--- SUPPLIED INFORMATION ---
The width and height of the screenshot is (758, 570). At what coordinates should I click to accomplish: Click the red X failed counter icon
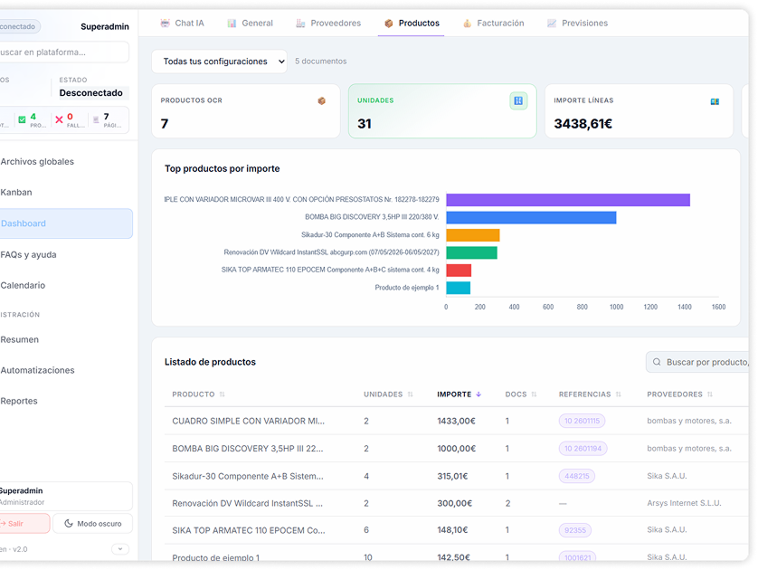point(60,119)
---
--- SUPPLIED INFORMATION ---
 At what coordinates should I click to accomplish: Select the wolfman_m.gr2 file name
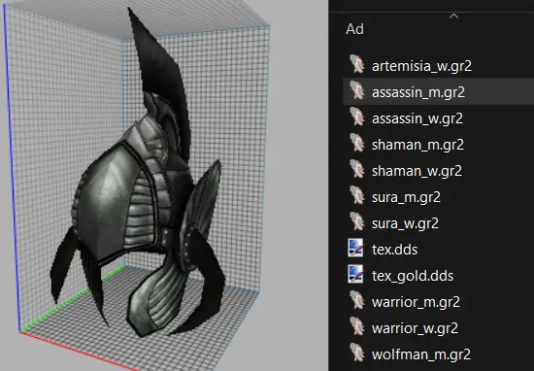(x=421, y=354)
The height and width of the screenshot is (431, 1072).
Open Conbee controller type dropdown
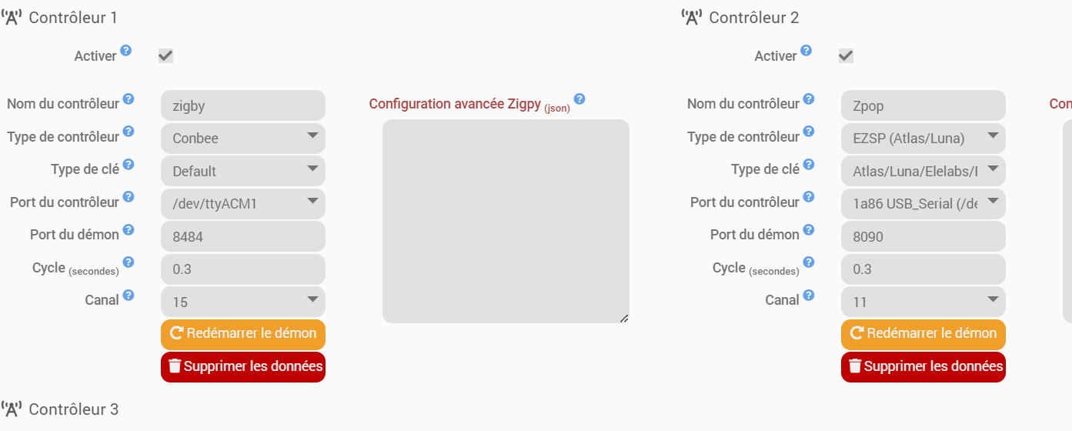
---
» EXERCISE BRIEF:
Retype exactly the lines above, from the one with "The height and" through the one with "Open Conbee controller type dropdown", inclusive.

» RESPONSE:
The height and width of the screenshot is (431, 1072).
Open Conbee controller type dropdown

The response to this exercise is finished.